7.2 In the event of any requirement to pay additional amounts as referred to
in Clause 7.1 (b) above or 10.1 below the Borrower will have the immediate
right, subject to any necessary governmental or other regulatory
approvals, to prepay any amounts outstanding under the Facility in full or
in part together with interest accrued thereon to the date of payment and
any additional costs and charges incurred by the Bank in connection
therewith;
7.3 In the event that the Borrower fails to pay any amount (whether of
principal, interest or otherwise) hereunder on the due date therefor,
interest (which shall be payable on demand) shall accrue from day to day
upon the amount unpaid from the due date therefor until the date of actual
payment (as well after as before judgement) at such per annum rate or
rates as the Bank may from time to time certify to be equal to 1% (one per
cent) above the aggregate of (i) the Bank's cost of funding the amount
unpaid in such manner and for such period or periods as the Bank shall
consider appropriate and (ii) the Margin. The Borrower hereby acknowledges
that (i) such rate is intended to compensate the Bank for any
out-of-pocket costs which may be reasonably incurred by the Bank by reason
of any failure by the Borrower to pay monies when due hereunder
11
and (ii) the accrual or payment of such interest shall not prejudice any
of the Bank's rights under this Agreement;
7.4 Whenever any payment hereunder shall become due on a day which is not a
Business Day, the due date therefor shall be extended to the next
succeeding Business Day unless the next succeeding Business Day falls in
the following month in which case the payment shall be due on the
immediately preceding Business Day;
7.5 In the event that the Borrower repays the whole or any part of any Drawing
otherwise than on the last day of an Interest Period relative to the
amount being so repaid, the Borrower shall forthwith on demand from the
Bank from time to time pay to the Bank such additional amounts as the Bank
may certify as necessary to compensate it for any loss or expense
sustained or incurred in liquidating or re-employing deposits from third
parties acquired to effect or maintain the amount so paid (such
certificate to be conclusive in the absence of manifest error) to the
extent that any such losses or expenses have necessarily and reasonably
arisen as a result of such payment.
7.6 In relation to any payment to be made by the Borrower or the Bank under
this Agreement during the transitional period that is denominated in a
national currency, the relevant party may make such payment either in
national currency unit or in the euro unit. If the party is making the
payment by crediting an account of the other party in the jurisdiction of
that national currency unit, then article 8(3) of the Euro Regulation
applies. In any other case, the party must make the payment to the
relevant account for payments in that denomination specified by the other
party (which account information will not be unreasonably withheld by the
other party).
8. REPAYMENT AND CANCELLATION
8.1 Subject to the terms of Clause 13 below, (and without prejudice to the
terms of Clause 4.3 above), all monies accrued due owing or otherwise
outstanding hereunder shall be repaid and paid to the Bank in full no
later than the Repayment Date on which date the Facility shall expire.
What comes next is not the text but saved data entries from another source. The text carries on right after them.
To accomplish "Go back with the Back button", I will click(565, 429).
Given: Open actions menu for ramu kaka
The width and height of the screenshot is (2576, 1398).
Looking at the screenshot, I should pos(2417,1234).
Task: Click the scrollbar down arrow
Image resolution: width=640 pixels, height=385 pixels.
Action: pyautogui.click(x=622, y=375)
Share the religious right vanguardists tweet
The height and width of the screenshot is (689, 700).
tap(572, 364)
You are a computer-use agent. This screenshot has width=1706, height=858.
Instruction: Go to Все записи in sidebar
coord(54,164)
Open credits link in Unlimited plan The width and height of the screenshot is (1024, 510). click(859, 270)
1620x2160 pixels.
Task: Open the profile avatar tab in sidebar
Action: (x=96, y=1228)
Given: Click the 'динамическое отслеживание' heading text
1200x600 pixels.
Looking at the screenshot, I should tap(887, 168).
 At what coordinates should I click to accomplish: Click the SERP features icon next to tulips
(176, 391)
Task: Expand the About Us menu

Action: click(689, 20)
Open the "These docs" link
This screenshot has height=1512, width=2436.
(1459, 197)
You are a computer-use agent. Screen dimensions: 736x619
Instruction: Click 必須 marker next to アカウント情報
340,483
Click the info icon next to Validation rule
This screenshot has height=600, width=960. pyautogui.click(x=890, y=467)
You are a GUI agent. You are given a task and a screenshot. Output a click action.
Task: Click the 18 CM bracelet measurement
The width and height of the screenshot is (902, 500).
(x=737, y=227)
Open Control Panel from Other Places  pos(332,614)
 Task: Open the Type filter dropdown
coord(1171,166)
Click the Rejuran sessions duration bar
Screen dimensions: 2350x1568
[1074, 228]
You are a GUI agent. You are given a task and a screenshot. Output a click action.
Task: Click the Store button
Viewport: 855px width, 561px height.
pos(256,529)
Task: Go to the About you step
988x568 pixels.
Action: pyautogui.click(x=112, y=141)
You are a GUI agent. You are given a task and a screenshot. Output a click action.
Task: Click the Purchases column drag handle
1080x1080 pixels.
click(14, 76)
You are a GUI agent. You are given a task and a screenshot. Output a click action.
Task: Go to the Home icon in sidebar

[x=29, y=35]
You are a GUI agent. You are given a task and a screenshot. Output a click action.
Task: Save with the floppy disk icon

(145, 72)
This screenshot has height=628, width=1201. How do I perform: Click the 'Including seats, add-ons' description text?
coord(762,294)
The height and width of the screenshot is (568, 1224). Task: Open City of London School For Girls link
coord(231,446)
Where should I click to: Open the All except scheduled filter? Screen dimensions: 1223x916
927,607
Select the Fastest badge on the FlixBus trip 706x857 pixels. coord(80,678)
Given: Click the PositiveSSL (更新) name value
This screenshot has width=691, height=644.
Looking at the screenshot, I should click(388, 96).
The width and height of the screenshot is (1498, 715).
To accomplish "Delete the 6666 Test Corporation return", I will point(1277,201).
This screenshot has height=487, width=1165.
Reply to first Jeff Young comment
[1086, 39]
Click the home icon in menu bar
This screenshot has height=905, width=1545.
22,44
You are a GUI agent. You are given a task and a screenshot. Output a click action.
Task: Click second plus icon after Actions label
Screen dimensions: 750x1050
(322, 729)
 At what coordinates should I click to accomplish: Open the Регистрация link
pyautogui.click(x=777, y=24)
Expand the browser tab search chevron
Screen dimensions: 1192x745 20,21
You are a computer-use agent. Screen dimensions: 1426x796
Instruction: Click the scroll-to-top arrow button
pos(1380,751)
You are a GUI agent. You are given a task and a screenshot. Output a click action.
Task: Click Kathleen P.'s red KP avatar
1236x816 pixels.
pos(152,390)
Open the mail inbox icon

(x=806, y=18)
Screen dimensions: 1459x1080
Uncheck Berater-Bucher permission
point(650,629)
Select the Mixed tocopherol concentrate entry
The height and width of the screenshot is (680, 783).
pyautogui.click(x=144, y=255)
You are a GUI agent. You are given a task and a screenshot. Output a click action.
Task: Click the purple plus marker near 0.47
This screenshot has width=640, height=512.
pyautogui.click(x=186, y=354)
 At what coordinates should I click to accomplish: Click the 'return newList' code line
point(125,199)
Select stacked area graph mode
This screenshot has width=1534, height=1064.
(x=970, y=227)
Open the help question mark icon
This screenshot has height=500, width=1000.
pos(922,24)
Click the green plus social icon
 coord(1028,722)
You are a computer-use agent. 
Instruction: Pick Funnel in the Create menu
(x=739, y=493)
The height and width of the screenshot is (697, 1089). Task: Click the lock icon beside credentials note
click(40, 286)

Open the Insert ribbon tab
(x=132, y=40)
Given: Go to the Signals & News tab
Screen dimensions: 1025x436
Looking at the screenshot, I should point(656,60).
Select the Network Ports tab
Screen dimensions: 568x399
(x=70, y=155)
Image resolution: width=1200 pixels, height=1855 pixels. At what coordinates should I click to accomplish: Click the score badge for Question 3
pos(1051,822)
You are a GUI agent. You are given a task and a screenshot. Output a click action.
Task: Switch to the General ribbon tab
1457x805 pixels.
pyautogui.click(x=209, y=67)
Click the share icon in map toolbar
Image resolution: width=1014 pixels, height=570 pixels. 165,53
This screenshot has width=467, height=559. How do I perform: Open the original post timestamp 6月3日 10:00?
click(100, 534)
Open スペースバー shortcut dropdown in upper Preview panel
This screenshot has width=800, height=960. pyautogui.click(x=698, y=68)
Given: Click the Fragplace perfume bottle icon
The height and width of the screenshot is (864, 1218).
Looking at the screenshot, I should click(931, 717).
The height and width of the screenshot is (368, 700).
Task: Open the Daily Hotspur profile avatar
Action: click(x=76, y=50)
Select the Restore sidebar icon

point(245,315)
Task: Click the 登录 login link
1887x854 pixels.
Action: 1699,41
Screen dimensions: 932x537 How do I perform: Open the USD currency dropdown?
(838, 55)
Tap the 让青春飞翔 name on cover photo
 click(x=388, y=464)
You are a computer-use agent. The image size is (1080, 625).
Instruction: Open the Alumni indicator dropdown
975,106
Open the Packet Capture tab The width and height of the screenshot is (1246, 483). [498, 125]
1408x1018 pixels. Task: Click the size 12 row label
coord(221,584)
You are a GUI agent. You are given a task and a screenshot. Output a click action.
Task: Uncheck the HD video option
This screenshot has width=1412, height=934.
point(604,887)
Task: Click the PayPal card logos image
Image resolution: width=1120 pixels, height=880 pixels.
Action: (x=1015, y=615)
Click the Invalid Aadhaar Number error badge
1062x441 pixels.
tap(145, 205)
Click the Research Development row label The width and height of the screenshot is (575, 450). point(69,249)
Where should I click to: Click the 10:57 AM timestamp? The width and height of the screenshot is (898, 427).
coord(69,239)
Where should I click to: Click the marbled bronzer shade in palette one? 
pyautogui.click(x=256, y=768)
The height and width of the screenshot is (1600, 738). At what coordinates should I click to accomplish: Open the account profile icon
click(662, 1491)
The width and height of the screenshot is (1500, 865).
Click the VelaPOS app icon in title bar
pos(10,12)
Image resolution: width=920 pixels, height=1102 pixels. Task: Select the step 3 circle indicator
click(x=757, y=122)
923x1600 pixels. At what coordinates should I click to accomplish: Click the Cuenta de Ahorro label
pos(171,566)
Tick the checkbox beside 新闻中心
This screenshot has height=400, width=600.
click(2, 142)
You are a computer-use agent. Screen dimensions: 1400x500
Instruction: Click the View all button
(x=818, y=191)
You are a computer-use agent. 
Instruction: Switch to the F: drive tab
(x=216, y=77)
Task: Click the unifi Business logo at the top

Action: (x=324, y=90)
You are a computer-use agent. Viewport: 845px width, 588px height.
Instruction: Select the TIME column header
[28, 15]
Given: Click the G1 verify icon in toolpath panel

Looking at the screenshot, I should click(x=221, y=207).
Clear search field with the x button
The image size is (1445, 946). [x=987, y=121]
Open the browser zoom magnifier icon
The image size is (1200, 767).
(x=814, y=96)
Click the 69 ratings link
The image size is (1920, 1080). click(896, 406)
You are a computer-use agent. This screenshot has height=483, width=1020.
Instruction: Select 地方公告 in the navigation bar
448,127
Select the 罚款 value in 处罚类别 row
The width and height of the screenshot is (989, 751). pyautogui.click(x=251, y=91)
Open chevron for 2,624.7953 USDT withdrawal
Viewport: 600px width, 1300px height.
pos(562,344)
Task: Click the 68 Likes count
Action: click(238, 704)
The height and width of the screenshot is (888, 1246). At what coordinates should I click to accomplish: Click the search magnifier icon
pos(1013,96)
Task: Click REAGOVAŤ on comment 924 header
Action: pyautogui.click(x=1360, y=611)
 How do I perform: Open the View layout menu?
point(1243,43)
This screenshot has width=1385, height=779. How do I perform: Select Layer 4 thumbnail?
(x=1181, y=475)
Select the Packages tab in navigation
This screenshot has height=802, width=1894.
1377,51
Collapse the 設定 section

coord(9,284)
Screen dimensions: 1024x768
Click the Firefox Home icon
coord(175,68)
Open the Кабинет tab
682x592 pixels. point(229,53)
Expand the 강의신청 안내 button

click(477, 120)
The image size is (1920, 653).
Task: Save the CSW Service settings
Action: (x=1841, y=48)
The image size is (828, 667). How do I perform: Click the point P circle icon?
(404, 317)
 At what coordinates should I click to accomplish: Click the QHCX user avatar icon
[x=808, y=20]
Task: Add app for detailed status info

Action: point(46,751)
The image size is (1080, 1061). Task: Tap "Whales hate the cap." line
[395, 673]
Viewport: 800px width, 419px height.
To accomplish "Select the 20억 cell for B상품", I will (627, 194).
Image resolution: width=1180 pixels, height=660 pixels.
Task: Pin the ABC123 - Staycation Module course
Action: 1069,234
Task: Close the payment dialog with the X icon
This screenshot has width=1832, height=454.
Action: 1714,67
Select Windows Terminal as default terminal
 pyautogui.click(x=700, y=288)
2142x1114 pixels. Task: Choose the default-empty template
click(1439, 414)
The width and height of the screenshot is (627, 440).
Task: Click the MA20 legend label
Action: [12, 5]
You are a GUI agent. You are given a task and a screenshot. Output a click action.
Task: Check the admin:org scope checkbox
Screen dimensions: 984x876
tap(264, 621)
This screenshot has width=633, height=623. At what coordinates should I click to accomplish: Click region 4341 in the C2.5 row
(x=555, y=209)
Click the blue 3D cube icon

8.2 The Borrower may, by giving to the Bank not less than thirty days' prior
written notice at any time before the last day of the Availability Period,
cancel the whole or any part of the undrawn portion of the Facility
(being, in the case of partial cancellations (pound)1,000,000 or a larger
integral multiple of(pound)1,000,000). Any such notice of cancellation
shall be irrevocable. No commitment fee shall be payable in respect of a
cancelled portion of the Facility
9. FEES
The Borrower shall pay to the Bank in Sterling quarterly in arrears on
March, June, September and December in each year during the period of the
Facility and upon the date on which the Facility is terminated or the
Repayment Date (whichever the earlier) a commitment fee at the rate of
0.125% (zero point one two five per cent) per annum which shall accrue
from day to day and be calculated on the basis of a year of 365 days and
the number of actual days elapsed upon the average daily undrawn portion
for the
12
relevant quarterly period of the maximum Sterling Amount which may from
time to time be borrowed and outstanding under the Facility (as such
maximum amount is specified in Clause 2 above) for the period from 8th
January 2001 to the date on which the Facility is terminated or the
Repayment Date (whichever is the earlier).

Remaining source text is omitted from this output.